Je hochai la tête, avant de marcher à reculon vers la sortie de la clairière. Une fois hors de vue, je me retournai et couru vers le château.



***




L'aube me réveilla un peu, je n'avais pas beaucoup dormi, mais étais en pleine forme. Autour de moi, sur mon lit baldaquin, reposaient une tonne de livres. Je finis par me lever et agripper une tunique verte émeraude, un pantalon noir et mes bottes, je revêtis le tout et cachai une mini lame dans l'envers de ma ceinture. On allait pas à un combat désarmé. Car non seulement j'avais lu les livres sur le corps humain, mais tout ce que la bibliothèque d'Émeraude avait sur les mercenaires.



Je fus à la clairière en un rien de temps, sauf qu'au lieu de m'y tenir au milieu, je me tenais en haut d'un arbre, bien cachée et hors de toute vue. Je la vis entrer dans la clairière et se planter au milieu.

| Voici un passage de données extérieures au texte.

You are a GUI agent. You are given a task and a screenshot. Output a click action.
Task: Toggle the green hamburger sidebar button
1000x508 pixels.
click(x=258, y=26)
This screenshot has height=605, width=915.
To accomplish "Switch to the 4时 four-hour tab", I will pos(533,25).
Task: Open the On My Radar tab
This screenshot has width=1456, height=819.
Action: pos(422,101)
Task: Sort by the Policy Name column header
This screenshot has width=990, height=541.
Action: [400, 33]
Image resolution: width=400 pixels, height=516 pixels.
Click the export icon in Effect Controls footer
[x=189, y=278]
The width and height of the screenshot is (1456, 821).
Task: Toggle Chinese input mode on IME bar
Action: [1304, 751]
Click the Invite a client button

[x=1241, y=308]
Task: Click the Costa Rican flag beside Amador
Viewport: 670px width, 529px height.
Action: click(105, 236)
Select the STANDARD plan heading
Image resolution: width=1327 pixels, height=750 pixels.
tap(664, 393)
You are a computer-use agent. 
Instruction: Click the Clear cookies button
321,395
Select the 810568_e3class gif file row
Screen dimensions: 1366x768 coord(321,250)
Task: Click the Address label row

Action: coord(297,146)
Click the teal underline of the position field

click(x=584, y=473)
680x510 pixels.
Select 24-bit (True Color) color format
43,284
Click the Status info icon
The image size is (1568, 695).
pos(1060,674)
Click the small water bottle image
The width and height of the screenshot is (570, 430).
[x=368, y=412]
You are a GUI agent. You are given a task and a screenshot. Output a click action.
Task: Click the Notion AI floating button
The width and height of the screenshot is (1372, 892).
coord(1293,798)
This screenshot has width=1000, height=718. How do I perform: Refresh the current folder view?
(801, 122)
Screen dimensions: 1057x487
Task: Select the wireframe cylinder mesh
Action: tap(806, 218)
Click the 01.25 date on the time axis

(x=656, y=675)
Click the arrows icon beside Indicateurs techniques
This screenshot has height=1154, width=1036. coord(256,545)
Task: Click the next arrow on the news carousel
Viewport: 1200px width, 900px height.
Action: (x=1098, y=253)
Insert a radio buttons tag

Je sautai silencieusement de mon poste et marchai derrière elle.



- Les meilleures façons de tuer un homme, sans laisser de trace, en fait, il n'y en a qu'une, dis-je platement. C'est l'empoisonnement. Les faiblesse corporels d'un homme sont les tempes, si on l'en frappe une avec une force suffisante. La gorge, une simple strangulation est très facile.



Il y avait tant de façon de tuer quelqu'un et je n'allais pas toutes les énumérer. Je vis Noëlle se retourner vers moi et je posai mes mains sur mes hanches.



-Va-t-il falloir que je les énumère toutes? demandais-je.